→ **ASSIGNMENT**: Skip the pictures. Output only the lines below starting at the line with "Given: Click 'has" and ending at the line with "The height and width of the screenshot is (466, 746).", both ends included, exactly as they are.

→ **Extracted data entries**:
__________
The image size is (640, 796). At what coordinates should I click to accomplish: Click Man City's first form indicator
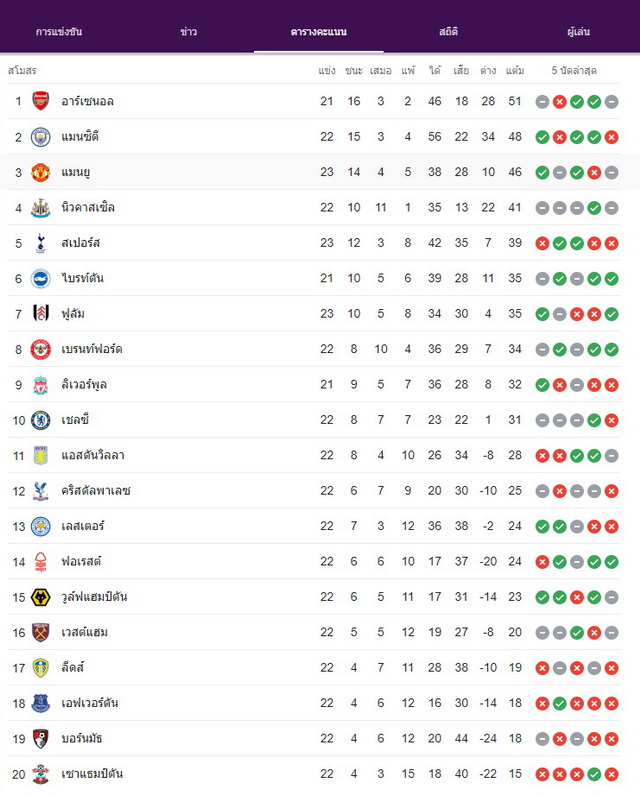(543, 137)
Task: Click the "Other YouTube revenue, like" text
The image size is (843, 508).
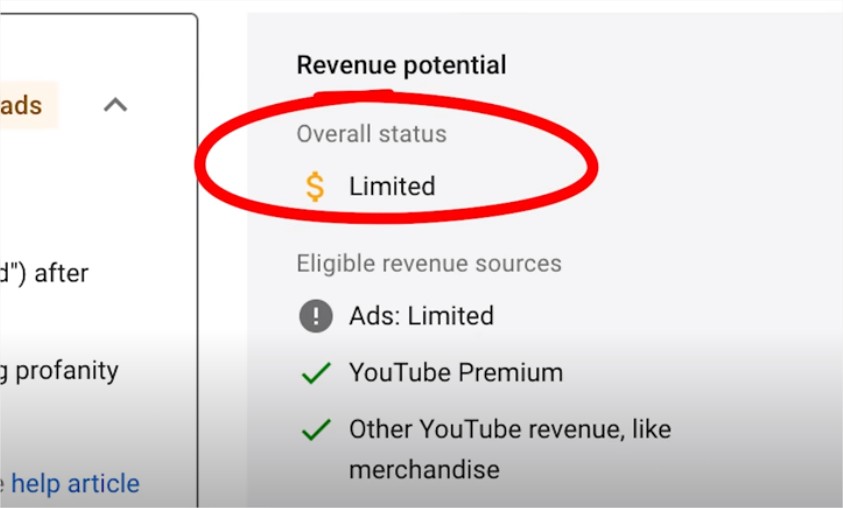Action: pos(509,430)
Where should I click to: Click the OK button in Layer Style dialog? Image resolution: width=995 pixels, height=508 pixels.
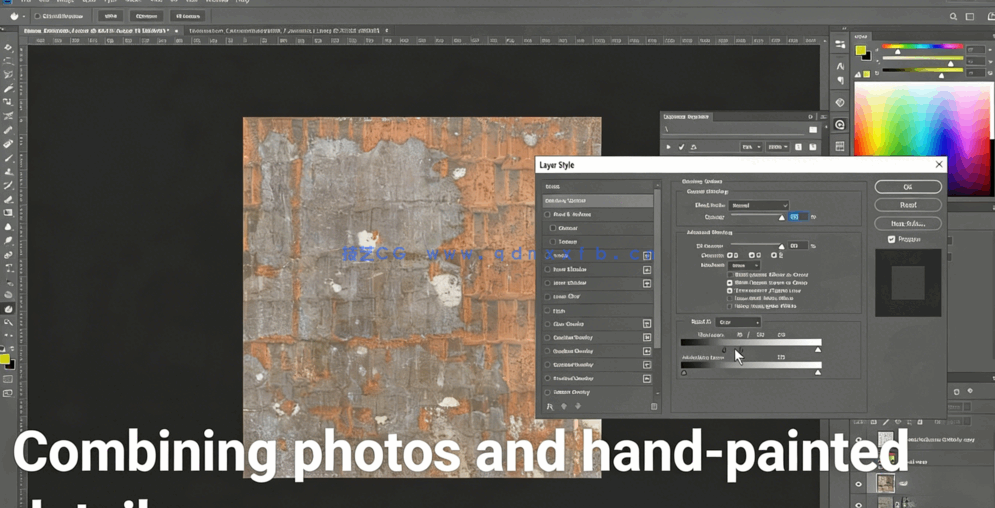point(907,187)
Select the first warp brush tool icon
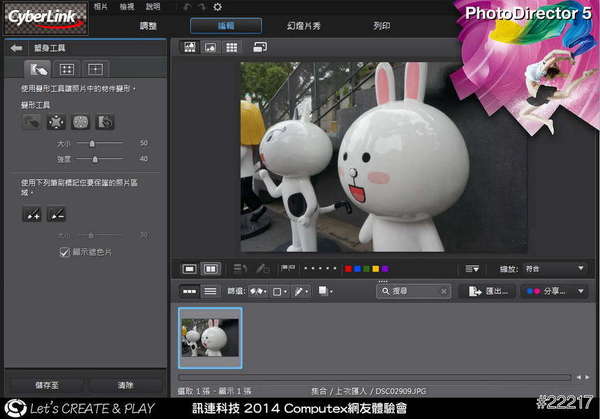Viewport: 600px width, 419px height. coord(33,122)
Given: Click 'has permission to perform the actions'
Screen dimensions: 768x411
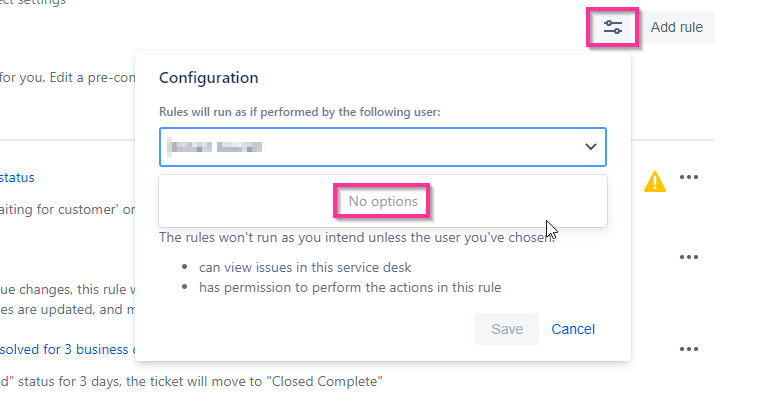Looking at the screenshot, I should tap(350, 287).
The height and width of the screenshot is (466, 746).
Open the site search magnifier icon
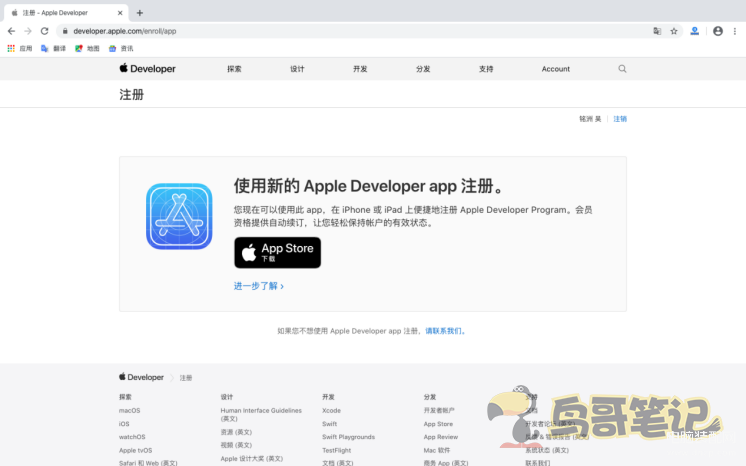[x=622, y=69]
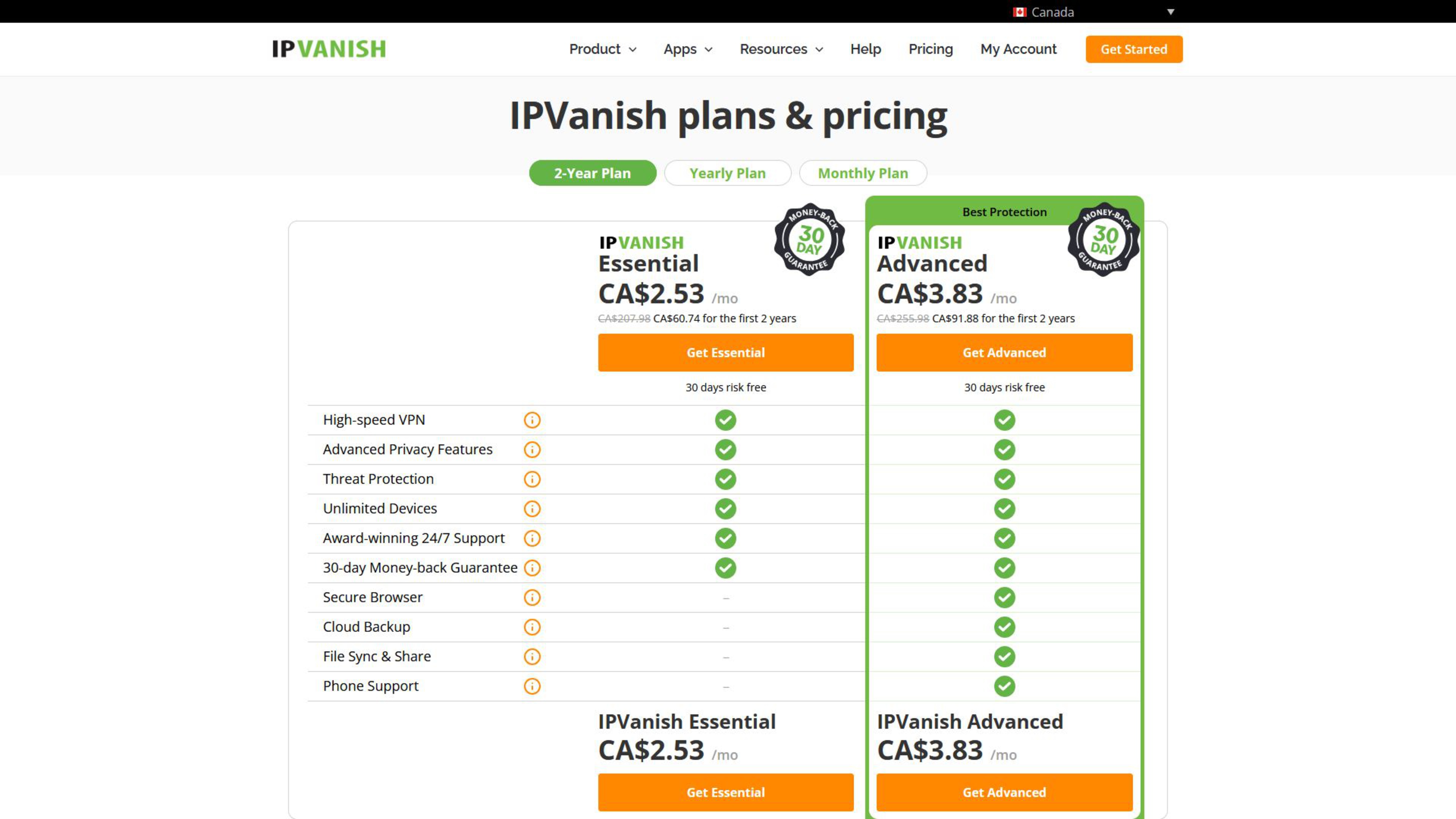Screen dimensions: 1456x819
Task: Click the Phone Support info icon
Action: pyautogui.click(x=532, y=686)
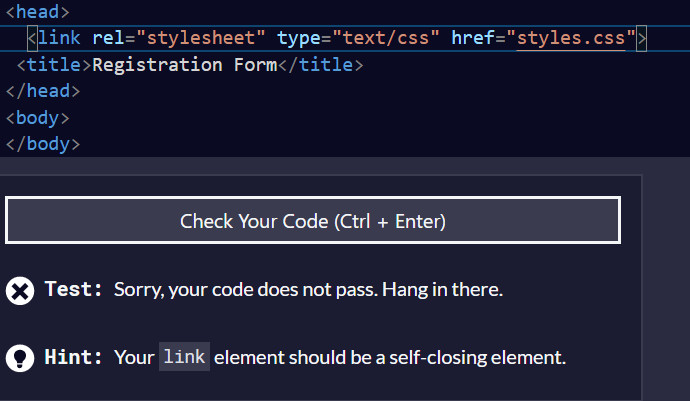The image size is (690, 401).
Task: Click the Test failure message text
Action: pyautogui.click(x=308, y=290)
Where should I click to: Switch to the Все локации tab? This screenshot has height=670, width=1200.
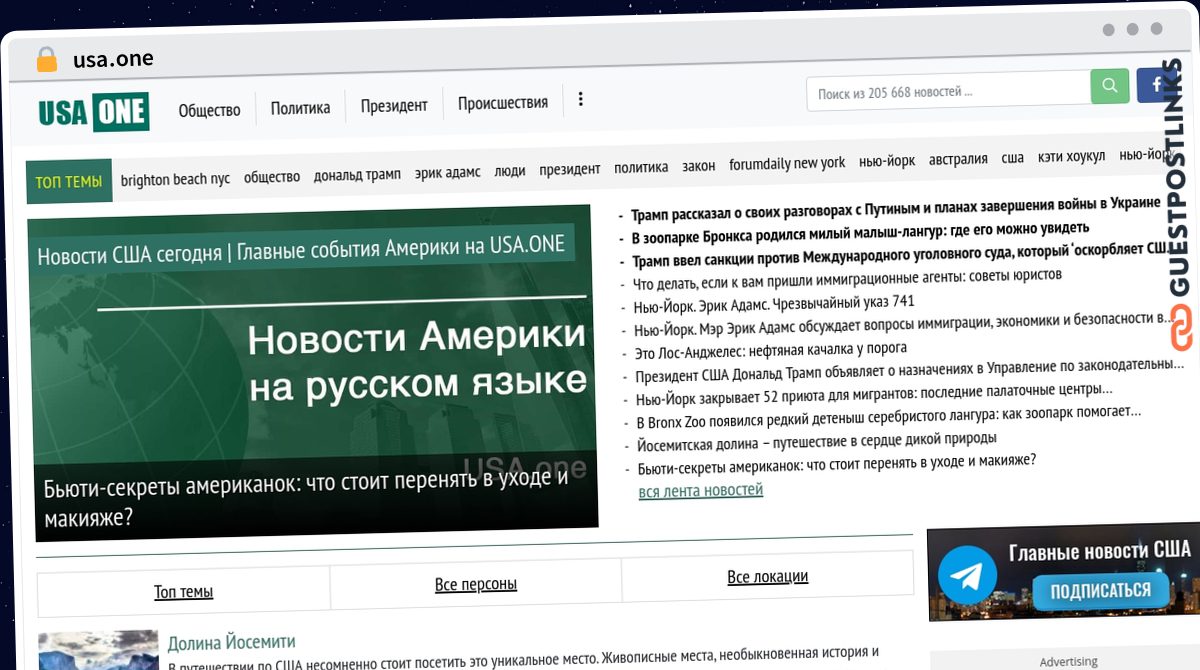point(768,576)
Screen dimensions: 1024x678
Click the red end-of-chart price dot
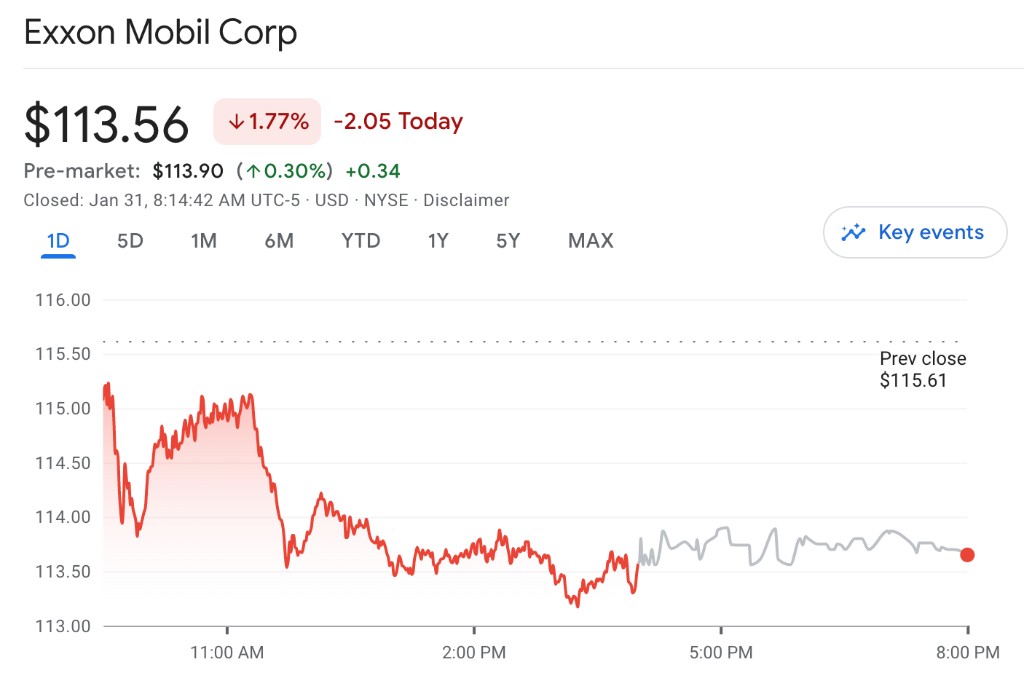(967, 555)
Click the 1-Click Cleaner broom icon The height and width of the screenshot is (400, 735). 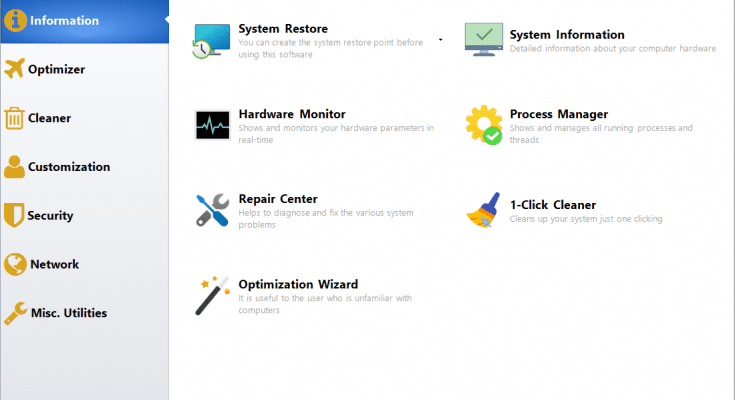[484, 211]
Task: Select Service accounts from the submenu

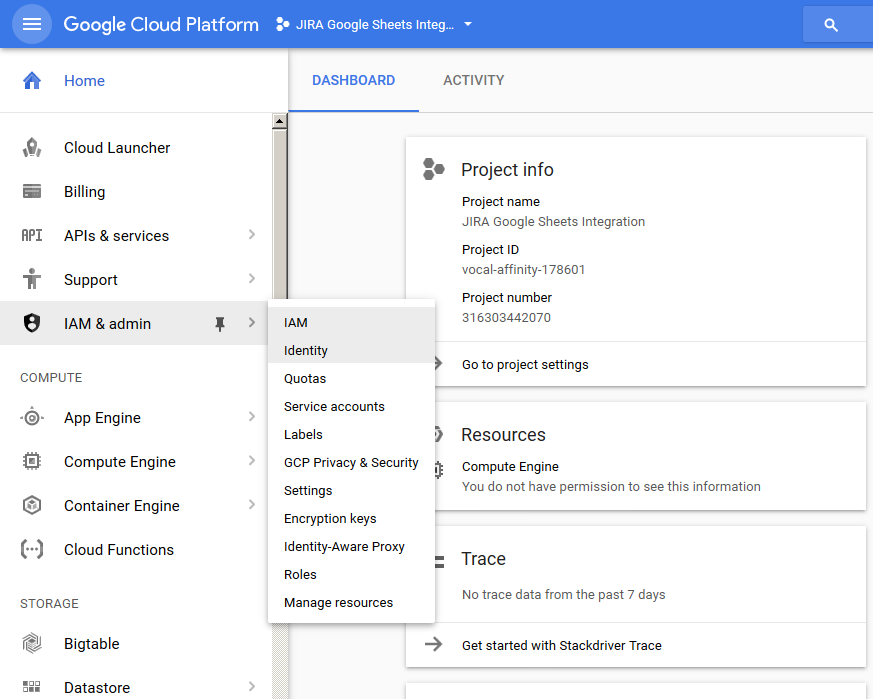Action: 334,407
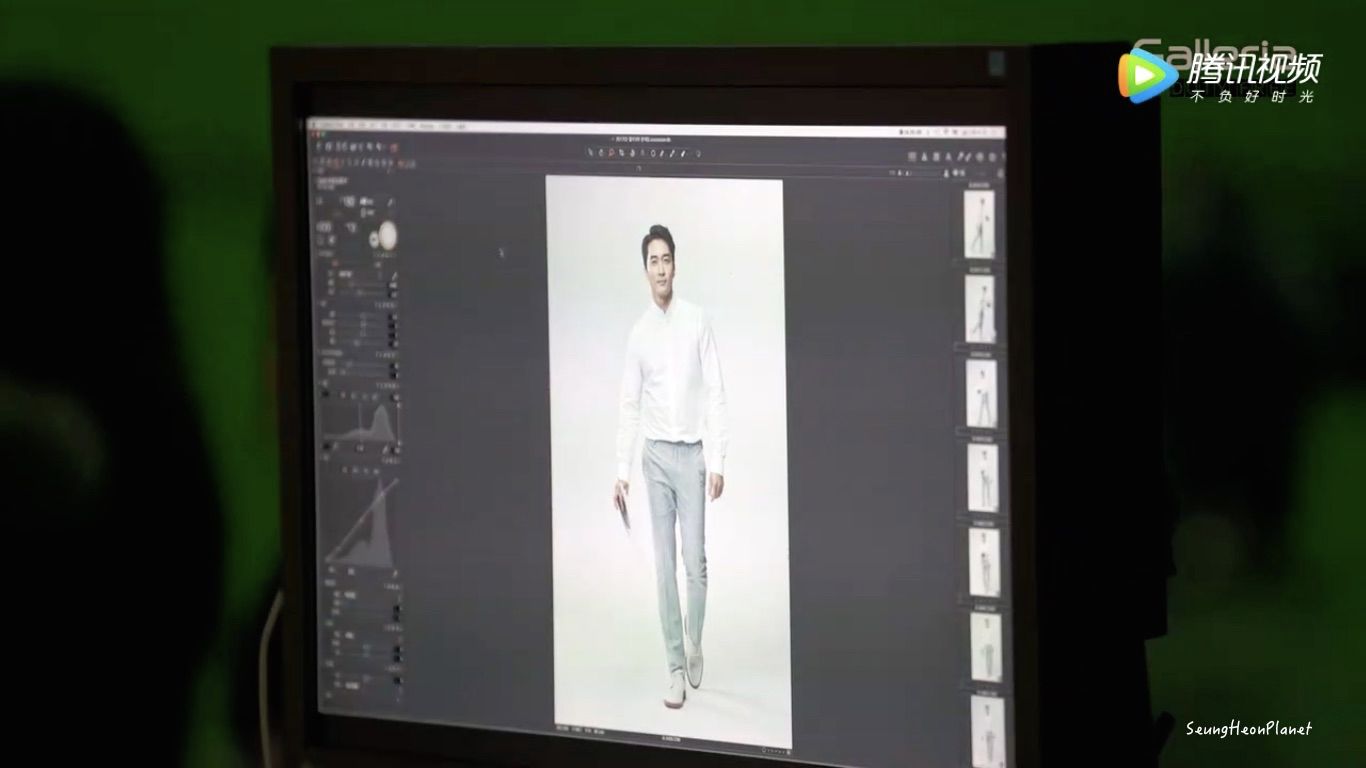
__________
→ **EXERCISE ANSWER**:
Given: Click 'has permission to perform the actions'
Screen dimensions: 768x411
Looking at the screenshot, I should tap(350, 287).
The height and width of the screenshot is (466, 746).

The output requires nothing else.